Student leaders 'paid for what they asked for'Top News | Phoebe Ng 21 Aug 2017
The three jailed student leaders were not victims of a political purge, but instead "paid for what they asked for," former Bar Association chairman Paul Shieh Wing-tai, SC, said.
The three - Joshua Wong, Nathan Law and Alex Chow - had already vowed to accept any consequence for their role in the 2014 Occupy movement, Shieh said in a Cable-TV interview.
But University of Hong Kong law professor Benny Tai Yiu-ting has "a lot to answer for" as Occupy leader, Shieh added.
The Court of Appeal sentenced the three to prison terms of from six to eight months after prosecutors said the previous sentence of community service and suspended prison terms "were manifestly inadequate."
Pan-democrats slammed the resentencing as political persecution.
But Shieh said yesterday: "If you fulfill what you had promised - be fearless and accept the jail terms - the students will gain respect from more people."
He was referring to "fearless civil disobedience," a slogan often used by the youngsters.
"How could you simply dismiss the ruling as political persecution and drag the court in it, out of the blue?" Shieh said.
He said the decision of Court of Appeal Justices Wally Yeung Chun-kuen, Derek Pang Wai-cheong and Jeremy Poon Siu-chor was no different from other court rulings.
"In no way did the judgment change the game," Shieh said.
The three were previously convicted of illegal assembly and incitement for entering Civic Square, a fenced-off area outside government's headquarters at Tamar, and encouraging others to follow suit before the 79-day Occupy movement began in the fall of 2014.

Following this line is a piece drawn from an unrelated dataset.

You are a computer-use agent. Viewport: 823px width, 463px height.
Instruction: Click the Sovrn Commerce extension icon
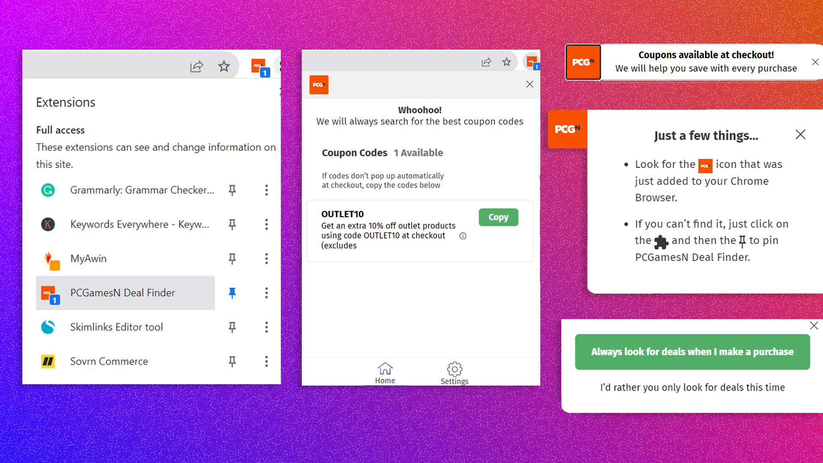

Shieh said the resentencing ruling was "much less controversial" than the oath-taking ruling which disqualified Law and five other pro-democracy lawmakers.
"What's right or wrong in law is one thing. Whether the [government] always has to pursue that far is another," Shieh said of the disqualification.
As for the ruling to jail Law, Shieh said: "Once your actions crossed the threshold definition of violence, you no longer have the shield of leniency - whether you are expressing rights of expression or not."
Despite Justice Yeung citing violent protests as a "worrying trend," Shieh said his comments were "a bit emotionally charged and not often seen" in a common law ruling.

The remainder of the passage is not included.